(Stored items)
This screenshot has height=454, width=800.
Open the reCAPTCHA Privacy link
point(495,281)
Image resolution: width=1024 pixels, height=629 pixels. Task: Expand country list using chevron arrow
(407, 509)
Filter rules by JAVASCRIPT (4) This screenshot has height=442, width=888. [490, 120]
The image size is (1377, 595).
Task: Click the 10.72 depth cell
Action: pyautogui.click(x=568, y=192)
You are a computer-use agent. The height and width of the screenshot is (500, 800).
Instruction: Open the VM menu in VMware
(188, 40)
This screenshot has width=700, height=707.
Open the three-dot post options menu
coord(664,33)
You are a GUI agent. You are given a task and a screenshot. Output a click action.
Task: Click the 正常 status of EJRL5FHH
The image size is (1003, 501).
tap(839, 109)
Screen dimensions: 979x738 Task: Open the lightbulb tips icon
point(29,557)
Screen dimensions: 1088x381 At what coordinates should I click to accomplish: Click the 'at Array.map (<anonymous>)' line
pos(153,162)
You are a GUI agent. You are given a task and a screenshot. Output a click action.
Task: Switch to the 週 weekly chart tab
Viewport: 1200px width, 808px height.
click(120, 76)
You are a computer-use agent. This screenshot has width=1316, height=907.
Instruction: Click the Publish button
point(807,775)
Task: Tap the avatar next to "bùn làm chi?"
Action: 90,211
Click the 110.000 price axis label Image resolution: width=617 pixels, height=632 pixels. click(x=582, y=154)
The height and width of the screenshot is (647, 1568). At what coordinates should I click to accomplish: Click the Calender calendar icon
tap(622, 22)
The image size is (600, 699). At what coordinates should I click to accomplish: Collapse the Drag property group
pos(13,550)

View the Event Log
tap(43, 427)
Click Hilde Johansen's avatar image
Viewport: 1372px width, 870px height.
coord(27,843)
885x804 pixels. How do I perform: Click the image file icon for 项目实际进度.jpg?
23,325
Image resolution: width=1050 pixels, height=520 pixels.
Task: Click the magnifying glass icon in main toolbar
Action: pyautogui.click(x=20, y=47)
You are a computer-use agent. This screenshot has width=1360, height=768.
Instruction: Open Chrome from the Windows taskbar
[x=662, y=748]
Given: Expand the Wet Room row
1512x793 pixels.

» Exercise goal
Your reply should consist only of the lines from the one containing "The height and width of the screenshot is (647, 1568)." through the last line of the records, each reproduced exactly.

» Response area
The height and width of the screenshot is (647, 1568). At what coordinates should I click to accomplish: Click the Calender calendar icon
tap(622, 22)
The image size is (600, 699). At what coordinates should I click to accomplish: Collapse the Drag property group
pos(13,550)

View the Event Log
tap(43, 427)
Click Hilde Johansen's avatar image
Viewport: 1372px width, 870px height.
coord(27,843)
885x804 pixels. How do I perform: Click the image file icon for 项目实际进度.jpg?
23,325
Image resolution: width=1050 pixels, height=520 pixels.
Task: Click the magnifying glass icon in main toolbar
Action: pyautogui.click(x=20, y=47)
You are a computer-use agent. This screenshot has width=1360, height=768.
Instruction: Open Chrome from the Windows taskbar
[x=662, y=748]
Given: Expand the Wet Room row
1512x793 pixels.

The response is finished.